» **INSTRUCTIONS FOR THE TASK**: Return the listing exactly, please; no pictures.

» **SUPPLIED RECORDS**:
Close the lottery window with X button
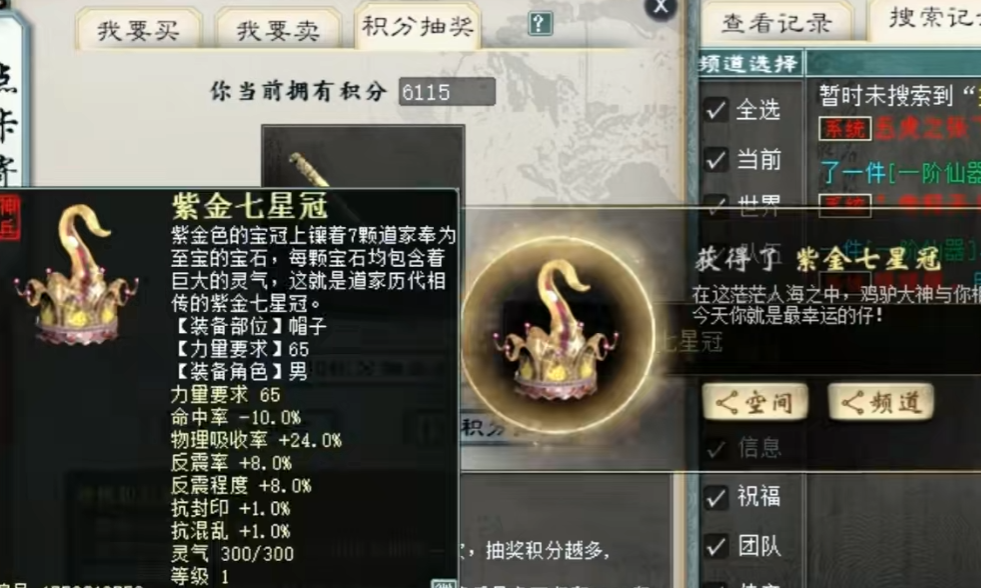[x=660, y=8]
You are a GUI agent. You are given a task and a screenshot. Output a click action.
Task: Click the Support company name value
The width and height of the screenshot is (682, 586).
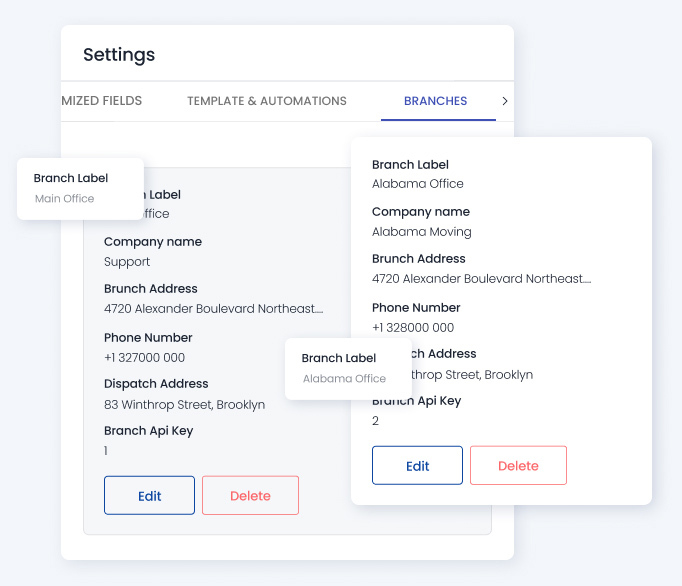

» **OUTPUT OF THE EXERCISE**:
Close the lottery window with X button
[x=660, y=8]
You are a GUI agent. You are given a task and a screenshot. Output a click action.
Task: Click the Support company name value
The width and height of the screenshot is (682, 586).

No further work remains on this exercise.